I filled a tactical backpack with rice bags and water bottles, a makeshift weight if you will. Together with my trusty pull-up bar and some resistance bands, it made for some sweat work but was still an inadequate replacement for the raw power of weightlifting.

Physiologically I also began experiencing several changes.

Because I wasn’t walking to the office any longer, my physical output for the day was mostly constant shuffles between my kitchen, desk and couch.


Stripped of the regular physical activity I was accustomed to, my natural calorie burn during the day dipped and my body fat levels climbed ever so slightly.

In lieu of this, I adjusted my nutritional intake. I removed major sources of carbohydrates (starches) and upped my consumption of fats all while maintaining my calories, essentially leaning towards a ketogenic style diet.

Since carbohydrates are used as fuel for the body and my daily energy expenditure during lockdown had drastically decreased, I didn’t need as much of them, if at all.


When the lockdown lifted and I hit the gym for the first time in three months, my body was in for a total shock.

However, a key catalyst for growth is stress. In particular, muscle growth occurs when the body is subjected to a load of stress greater than what it had previously adapted to.

This is also why most muscle building programs recommend lifting progressively heavier weights.

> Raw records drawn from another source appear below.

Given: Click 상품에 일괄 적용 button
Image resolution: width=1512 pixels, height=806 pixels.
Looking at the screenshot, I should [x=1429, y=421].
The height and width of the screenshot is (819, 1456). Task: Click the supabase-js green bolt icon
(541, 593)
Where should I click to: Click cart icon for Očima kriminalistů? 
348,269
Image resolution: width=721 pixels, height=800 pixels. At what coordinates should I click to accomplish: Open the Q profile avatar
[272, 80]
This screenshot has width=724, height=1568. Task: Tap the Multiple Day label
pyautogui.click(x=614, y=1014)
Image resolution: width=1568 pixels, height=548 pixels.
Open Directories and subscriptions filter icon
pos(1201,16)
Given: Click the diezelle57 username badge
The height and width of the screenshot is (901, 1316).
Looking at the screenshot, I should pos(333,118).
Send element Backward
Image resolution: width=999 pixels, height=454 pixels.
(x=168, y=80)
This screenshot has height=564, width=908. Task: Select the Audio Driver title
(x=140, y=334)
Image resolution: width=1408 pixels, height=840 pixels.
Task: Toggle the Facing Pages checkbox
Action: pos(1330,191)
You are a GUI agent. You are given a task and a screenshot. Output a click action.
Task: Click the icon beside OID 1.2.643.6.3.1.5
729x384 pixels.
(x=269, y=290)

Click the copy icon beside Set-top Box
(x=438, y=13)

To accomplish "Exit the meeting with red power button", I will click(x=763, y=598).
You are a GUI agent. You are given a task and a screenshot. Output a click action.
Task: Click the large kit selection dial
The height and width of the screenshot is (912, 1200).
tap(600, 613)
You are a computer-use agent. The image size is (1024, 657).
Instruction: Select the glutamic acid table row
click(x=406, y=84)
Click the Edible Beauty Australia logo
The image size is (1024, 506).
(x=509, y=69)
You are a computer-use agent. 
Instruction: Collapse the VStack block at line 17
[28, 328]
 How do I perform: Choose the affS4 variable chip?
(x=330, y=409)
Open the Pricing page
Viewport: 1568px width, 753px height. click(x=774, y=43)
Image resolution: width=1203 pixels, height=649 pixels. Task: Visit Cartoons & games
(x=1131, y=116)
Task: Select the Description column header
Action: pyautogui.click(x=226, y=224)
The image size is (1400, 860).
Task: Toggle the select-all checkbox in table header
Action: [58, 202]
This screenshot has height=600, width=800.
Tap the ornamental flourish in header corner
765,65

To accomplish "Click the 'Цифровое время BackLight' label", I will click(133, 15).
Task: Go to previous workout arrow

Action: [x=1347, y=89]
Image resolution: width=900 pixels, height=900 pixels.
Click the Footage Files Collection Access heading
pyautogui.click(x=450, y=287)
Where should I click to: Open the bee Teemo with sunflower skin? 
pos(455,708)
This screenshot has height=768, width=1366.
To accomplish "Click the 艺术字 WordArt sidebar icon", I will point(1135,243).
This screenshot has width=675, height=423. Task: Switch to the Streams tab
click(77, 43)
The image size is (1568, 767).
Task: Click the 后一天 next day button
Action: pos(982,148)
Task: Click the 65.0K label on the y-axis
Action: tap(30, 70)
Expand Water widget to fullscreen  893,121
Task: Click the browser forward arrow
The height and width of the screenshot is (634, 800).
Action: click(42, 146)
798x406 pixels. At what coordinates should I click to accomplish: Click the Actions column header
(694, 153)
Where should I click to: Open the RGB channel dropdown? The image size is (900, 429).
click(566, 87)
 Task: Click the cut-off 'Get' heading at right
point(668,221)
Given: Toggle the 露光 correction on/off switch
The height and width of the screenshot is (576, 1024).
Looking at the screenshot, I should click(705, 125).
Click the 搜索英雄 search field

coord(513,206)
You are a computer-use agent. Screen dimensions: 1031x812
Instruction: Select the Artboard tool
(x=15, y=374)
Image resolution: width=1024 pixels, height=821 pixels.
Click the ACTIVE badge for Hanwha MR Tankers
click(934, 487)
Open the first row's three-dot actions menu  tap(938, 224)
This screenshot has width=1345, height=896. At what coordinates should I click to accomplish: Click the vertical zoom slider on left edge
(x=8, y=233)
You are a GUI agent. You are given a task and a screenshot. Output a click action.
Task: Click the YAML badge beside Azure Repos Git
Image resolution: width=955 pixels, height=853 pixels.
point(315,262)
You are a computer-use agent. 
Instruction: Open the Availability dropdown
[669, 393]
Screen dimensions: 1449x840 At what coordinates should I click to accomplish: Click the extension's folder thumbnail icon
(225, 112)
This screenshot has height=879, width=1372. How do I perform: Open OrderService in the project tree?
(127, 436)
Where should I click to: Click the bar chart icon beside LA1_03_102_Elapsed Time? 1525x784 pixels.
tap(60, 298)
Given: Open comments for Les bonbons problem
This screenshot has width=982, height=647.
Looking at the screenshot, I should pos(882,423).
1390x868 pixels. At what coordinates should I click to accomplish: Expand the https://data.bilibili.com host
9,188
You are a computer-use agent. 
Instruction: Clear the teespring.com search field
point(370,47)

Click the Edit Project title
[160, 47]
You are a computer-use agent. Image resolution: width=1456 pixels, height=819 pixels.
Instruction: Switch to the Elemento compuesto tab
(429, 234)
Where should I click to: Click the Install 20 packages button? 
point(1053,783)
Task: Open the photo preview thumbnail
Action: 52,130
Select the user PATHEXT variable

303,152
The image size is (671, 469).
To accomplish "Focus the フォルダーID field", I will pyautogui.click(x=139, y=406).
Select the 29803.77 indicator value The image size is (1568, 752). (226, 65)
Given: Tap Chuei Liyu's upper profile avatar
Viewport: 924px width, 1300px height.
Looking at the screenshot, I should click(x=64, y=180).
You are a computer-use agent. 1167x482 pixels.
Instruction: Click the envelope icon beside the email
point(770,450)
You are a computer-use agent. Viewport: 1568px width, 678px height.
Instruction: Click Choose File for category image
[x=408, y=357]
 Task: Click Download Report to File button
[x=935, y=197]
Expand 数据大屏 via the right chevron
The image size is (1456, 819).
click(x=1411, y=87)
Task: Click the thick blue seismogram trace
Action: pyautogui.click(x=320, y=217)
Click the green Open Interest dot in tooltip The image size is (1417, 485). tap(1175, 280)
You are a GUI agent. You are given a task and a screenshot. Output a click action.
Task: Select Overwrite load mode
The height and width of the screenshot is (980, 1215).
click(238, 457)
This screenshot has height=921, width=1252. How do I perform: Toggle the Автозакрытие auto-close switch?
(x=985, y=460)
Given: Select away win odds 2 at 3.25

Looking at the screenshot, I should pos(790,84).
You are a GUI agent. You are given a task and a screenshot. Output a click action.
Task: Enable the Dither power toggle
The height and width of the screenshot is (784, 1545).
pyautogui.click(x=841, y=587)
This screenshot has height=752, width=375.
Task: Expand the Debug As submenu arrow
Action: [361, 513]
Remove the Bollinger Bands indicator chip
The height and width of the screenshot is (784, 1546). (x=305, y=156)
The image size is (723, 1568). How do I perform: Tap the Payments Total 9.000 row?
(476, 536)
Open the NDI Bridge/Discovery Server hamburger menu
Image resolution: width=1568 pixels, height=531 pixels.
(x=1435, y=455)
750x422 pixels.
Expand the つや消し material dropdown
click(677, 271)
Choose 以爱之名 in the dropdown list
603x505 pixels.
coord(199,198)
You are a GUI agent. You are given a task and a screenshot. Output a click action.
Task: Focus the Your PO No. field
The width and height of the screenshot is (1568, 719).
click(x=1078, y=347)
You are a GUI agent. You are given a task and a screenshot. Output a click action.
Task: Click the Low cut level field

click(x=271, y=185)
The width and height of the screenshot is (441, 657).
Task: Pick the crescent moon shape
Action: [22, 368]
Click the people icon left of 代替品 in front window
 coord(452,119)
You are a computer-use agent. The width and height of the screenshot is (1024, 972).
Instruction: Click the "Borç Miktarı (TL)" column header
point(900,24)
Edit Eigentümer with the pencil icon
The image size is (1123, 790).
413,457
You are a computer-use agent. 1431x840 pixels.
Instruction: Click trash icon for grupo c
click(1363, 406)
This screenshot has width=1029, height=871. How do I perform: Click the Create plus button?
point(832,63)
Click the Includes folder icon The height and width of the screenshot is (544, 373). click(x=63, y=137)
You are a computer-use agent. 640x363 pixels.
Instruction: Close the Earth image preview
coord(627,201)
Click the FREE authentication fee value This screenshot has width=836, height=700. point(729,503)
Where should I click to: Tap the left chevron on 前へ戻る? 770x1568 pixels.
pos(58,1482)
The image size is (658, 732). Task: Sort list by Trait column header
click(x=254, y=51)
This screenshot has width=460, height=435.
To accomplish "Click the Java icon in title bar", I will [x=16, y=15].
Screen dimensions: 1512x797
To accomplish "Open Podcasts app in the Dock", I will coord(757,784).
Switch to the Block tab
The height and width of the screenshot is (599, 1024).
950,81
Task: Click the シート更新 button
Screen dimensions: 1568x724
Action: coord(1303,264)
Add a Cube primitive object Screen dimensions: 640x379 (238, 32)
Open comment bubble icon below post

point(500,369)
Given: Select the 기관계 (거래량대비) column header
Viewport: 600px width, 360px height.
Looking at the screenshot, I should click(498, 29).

To fuel my body during this phase, I resumed my regular intake of carbohydrates, going from a 50-60% fat , 30% protein and 10% carbohydrates mix to 50% carbohydrates, 30% protein and 10% fat diet.

So while there was a slight adjustment period, I was pleasantly surprised to learn I had gained about seven to eight pounds of solid muscle.

As they often say, progress isn’t linear. Sometimes taking a step backwards now is actually setting you up to take two steps forward later.